Provided data »

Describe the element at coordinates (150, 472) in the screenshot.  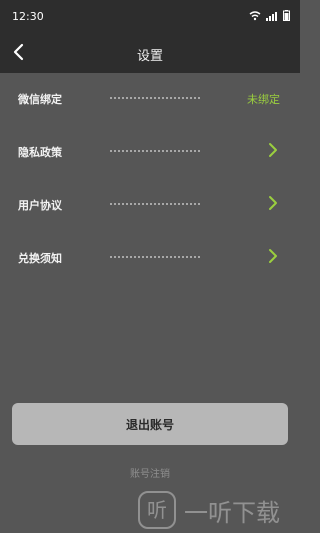
I see `cancel-account-link: 账号注销` at that location.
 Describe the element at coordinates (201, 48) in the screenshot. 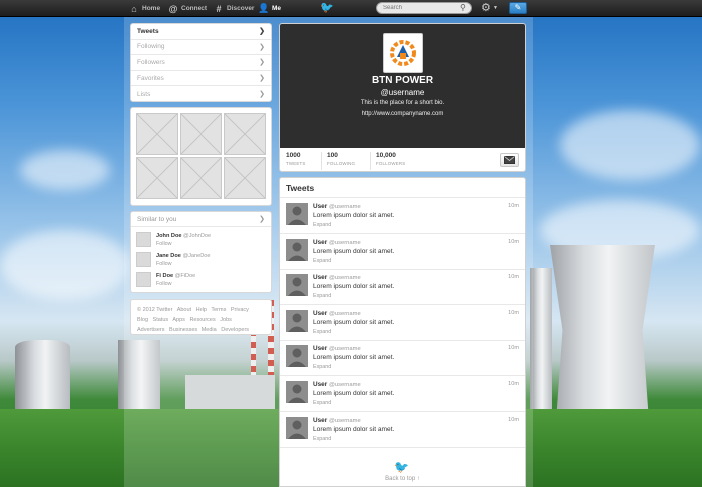

I see `sidebar-item-following: Following ❯` at that location.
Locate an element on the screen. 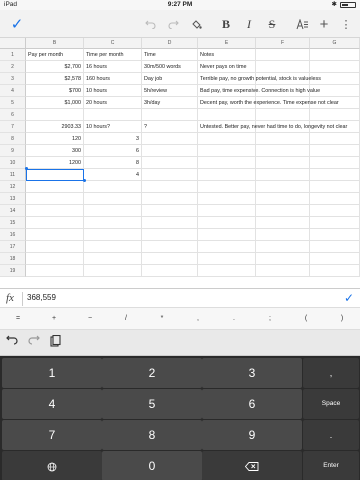 The width and height of the screenshot is (360, 480). keyboard-undo-button is located at coordinates (12, 342).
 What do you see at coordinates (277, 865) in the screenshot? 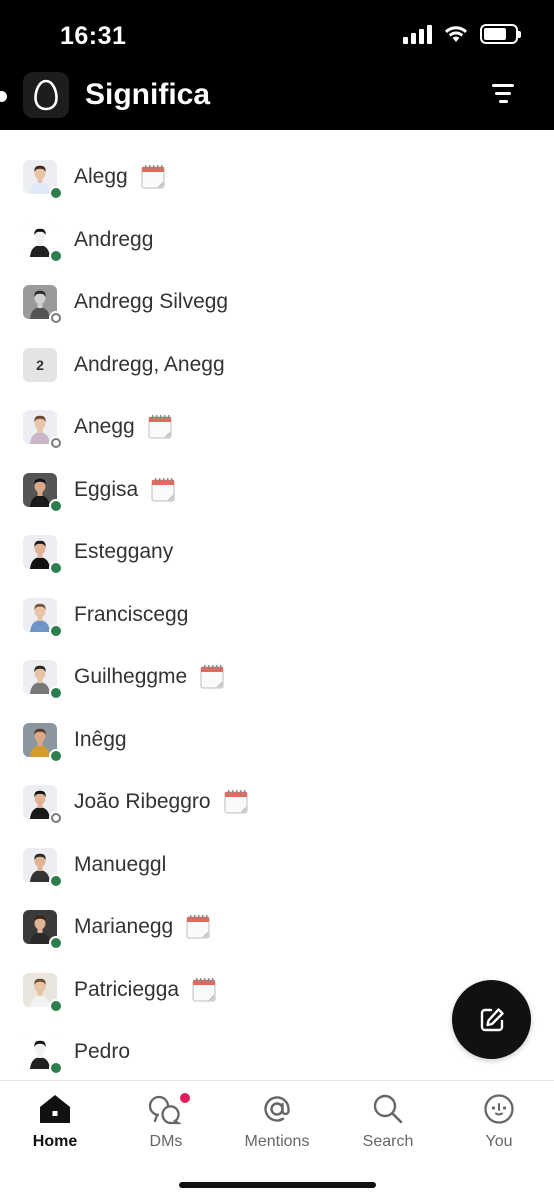
I see `dm-list-item: Manueggl` at bounding box center [277, 865].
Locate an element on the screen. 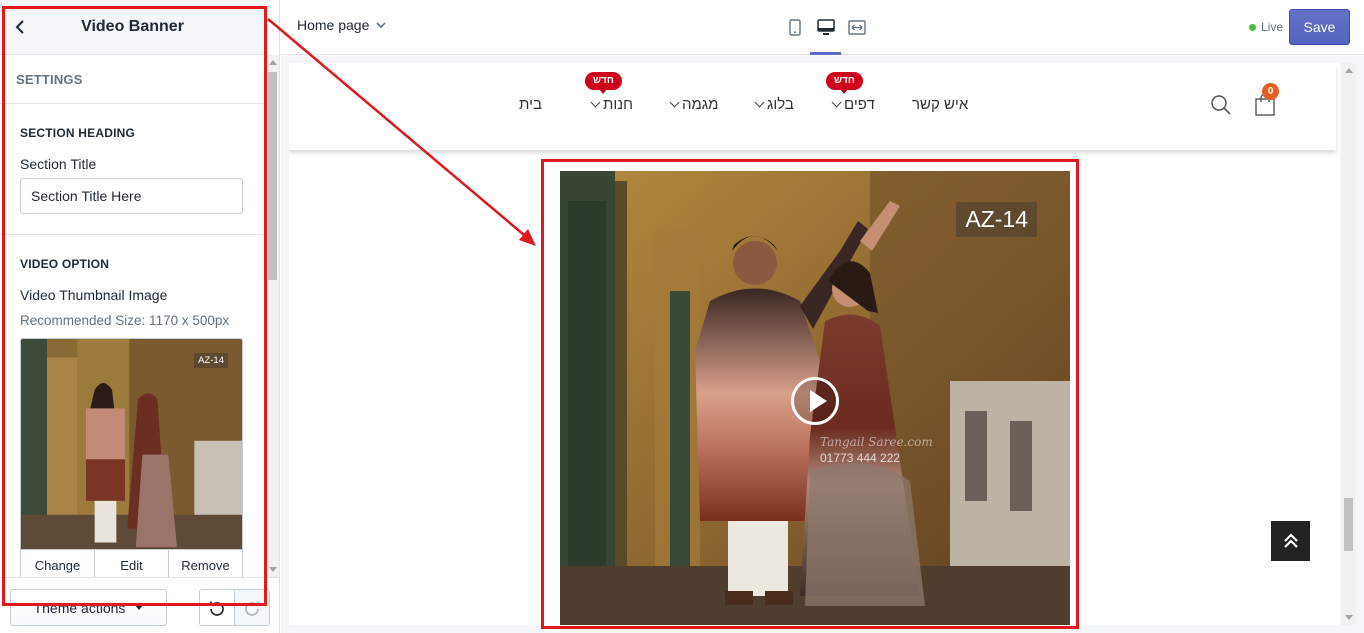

Task objective »
Update the listing from the line containing "What do you" through the end of the listing, replacing "screenshot" with "screen capture" and leaving everything else unchanged. Return only those lines, without the pictures.

Task solution »
 What do you see at coordinates (277, 865) in the screen capture? 
I see `dm-list-item: Manueggl` at bounding box center [277, 865].
Locate an element on the screen. 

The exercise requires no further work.